Material supplied:
------------------------------------------------------------------------

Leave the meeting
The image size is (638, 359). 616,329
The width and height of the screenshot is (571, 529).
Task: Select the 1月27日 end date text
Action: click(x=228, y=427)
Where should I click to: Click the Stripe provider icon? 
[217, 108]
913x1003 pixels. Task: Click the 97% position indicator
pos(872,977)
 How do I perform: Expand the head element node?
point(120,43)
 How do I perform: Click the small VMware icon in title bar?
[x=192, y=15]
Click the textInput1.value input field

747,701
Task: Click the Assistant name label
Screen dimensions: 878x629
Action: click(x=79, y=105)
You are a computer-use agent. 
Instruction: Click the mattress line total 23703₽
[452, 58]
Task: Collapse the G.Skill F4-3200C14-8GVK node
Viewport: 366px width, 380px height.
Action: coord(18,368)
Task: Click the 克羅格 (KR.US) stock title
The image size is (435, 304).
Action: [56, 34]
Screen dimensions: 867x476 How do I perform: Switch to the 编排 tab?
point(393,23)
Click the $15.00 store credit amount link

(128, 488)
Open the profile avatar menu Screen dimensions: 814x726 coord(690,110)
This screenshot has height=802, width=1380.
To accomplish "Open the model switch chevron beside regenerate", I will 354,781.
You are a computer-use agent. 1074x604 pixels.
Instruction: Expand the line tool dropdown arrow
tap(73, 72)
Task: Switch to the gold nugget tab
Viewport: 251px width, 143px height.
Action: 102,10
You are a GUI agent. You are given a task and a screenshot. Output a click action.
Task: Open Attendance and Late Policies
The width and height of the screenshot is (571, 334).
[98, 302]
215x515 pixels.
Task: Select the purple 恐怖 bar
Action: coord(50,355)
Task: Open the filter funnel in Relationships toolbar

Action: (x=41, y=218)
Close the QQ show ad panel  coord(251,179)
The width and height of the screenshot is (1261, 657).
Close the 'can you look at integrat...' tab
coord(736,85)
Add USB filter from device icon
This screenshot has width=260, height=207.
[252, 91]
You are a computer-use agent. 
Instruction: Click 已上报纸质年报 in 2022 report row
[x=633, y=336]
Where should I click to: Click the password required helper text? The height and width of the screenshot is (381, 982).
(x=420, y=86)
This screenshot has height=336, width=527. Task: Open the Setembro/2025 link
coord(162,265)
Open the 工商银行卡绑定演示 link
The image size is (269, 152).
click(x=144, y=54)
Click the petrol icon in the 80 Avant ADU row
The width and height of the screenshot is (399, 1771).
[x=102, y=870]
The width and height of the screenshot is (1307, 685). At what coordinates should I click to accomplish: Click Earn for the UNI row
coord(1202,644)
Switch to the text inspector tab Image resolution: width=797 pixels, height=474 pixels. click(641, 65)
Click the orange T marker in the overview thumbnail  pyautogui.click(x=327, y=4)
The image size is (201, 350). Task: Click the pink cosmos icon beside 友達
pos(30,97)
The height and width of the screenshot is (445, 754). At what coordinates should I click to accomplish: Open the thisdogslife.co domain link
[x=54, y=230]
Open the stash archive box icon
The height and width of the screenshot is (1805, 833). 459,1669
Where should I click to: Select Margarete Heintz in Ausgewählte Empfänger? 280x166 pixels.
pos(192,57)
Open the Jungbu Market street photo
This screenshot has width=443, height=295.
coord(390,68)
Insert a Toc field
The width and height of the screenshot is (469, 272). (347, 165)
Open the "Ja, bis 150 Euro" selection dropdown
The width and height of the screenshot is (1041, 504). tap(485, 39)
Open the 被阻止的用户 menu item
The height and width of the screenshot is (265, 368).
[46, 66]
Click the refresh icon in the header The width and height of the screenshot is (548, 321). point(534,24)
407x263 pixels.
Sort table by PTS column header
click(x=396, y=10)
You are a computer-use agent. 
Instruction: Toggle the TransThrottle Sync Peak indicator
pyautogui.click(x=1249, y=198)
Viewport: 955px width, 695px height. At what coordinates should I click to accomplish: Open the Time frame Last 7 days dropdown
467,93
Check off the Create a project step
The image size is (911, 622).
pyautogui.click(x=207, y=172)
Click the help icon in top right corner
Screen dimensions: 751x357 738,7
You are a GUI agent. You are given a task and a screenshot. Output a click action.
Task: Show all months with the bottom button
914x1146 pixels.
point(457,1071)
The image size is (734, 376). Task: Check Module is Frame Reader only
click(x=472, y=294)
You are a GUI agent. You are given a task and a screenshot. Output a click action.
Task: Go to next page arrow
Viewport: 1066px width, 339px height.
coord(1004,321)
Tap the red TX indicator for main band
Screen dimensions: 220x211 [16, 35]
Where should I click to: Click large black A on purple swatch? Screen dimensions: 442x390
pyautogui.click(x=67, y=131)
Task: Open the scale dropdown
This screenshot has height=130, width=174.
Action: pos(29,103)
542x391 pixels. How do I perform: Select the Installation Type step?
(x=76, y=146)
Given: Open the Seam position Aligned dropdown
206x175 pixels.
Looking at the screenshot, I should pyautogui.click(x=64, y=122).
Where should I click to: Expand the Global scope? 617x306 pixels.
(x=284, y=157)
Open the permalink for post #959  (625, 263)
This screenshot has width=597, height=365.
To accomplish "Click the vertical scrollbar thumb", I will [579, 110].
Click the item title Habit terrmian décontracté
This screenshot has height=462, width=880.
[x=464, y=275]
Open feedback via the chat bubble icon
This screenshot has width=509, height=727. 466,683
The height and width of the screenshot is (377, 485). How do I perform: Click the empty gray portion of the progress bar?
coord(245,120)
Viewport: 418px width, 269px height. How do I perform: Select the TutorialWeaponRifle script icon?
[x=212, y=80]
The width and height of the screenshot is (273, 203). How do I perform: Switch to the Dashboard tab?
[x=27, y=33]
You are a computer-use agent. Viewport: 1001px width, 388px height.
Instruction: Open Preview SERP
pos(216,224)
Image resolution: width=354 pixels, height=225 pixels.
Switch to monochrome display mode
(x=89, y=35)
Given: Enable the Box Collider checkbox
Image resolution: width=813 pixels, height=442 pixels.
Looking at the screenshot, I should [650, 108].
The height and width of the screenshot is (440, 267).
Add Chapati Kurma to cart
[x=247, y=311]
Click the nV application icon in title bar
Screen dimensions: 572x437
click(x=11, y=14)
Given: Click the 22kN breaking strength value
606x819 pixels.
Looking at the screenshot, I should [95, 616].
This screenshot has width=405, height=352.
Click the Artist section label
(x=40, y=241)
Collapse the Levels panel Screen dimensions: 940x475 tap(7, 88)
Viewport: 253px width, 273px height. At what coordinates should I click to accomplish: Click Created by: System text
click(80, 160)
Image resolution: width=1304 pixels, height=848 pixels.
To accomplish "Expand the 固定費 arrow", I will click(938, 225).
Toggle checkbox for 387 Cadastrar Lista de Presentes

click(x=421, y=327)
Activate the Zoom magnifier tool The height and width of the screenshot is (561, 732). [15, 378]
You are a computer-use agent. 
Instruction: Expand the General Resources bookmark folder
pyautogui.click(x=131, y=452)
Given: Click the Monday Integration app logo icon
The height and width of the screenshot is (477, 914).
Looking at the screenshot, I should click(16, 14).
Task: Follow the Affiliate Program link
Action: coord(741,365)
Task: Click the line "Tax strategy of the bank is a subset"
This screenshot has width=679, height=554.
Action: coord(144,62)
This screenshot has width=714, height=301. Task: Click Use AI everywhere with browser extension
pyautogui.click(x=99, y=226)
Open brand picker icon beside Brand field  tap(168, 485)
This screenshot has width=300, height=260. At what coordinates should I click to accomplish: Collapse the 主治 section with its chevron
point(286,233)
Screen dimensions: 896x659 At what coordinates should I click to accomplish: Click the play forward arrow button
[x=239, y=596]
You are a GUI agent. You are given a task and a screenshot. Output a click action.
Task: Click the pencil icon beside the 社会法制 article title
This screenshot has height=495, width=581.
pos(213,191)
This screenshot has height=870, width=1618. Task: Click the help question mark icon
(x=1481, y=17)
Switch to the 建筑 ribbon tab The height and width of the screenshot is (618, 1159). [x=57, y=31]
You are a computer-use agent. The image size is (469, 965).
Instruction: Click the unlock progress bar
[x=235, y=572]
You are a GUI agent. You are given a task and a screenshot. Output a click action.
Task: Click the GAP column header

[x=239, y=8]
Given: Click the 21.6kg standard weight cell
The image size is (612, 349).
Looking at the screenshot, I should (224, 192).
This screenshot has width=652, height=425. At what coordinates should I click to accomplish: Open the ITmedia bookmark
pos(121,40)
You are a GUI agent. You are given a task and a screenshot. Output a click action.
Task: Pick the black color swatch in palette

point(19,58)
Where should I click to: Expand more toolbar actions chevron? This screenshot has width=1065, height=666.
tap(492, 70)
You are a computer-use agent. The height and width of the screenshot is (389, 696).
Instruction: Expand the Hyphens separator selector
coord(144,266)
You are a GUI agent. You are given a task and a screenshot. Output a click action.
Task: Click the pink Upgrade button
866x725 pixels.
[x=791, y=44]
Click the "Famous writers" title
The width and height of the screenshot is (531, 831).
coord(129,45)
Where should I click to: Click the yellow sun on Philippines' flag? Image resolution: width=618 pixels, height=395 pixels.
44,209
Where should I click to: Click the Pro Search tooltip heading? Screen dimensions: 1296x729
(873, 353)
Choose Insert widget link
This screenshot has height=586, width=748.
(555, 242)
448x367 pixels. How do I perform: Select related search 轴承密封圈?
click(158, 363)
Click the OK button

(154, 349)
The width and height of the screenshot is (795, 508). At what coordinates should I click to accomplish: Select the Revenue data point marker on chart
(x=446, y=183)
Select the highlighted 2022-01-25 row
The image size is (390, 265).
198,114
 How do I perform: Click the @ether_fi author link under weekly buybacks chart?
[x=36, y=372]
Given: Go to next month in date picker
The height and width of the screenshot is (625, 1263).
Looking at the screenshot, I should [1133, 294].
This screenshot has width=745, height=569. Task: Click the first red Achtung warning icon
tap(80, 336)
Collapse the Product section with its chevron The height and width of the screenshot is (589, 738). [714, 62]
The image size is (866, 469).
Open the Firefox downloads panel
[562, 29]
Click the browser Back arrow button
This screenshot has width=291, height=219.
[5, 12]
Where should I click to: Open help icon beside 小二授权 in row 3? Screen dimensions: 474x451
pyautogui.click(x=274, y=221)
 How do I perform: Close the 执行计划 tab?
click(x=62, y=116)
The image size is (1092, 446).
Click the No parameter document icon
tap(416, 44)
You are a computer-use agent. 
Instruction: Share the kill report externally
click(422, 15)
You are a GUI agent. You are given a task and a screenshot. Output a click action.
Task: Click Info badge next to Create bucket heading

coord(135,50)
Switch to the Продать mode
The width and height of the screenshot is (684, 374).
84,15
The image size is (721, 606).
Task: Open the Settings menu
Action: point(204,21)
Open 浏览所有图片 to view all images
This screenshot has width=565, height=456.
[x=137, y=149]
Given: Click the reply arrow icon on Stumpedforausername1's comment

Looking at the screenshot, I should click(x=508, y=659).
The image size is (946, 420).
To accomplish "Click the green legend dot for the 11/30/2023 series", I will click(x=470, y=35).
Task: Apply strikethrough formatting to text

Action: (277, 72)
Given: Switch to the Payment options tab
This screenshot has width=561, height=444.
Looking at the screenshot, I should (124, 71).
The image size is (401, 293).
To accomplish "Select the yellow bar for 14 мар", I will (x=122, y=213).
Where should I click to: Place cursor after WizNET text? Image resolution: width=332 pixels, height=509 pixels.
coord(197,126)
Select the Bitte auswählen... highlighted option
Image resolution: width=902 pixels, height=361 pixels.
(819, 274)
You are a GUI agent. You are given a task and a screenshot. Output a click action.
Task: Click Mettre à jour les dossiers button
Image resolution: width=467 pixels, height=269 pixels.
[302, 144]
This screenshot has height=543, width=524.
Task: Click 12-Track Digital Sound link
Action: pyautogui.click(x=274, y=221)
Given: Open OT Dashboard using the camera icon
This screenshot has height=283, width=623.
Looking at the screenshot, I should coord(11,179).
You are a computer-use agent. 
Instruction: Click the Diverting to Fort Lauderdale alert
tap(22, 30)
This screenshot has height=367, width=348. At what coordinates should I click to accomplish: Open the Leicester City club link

------------------------------------------------------------------------

From the entries above, copy every line that holds the word "picker".

Task response:
Open brand picker icon beside Brand field  tap(168, 485)
Given: Go to next month in date picker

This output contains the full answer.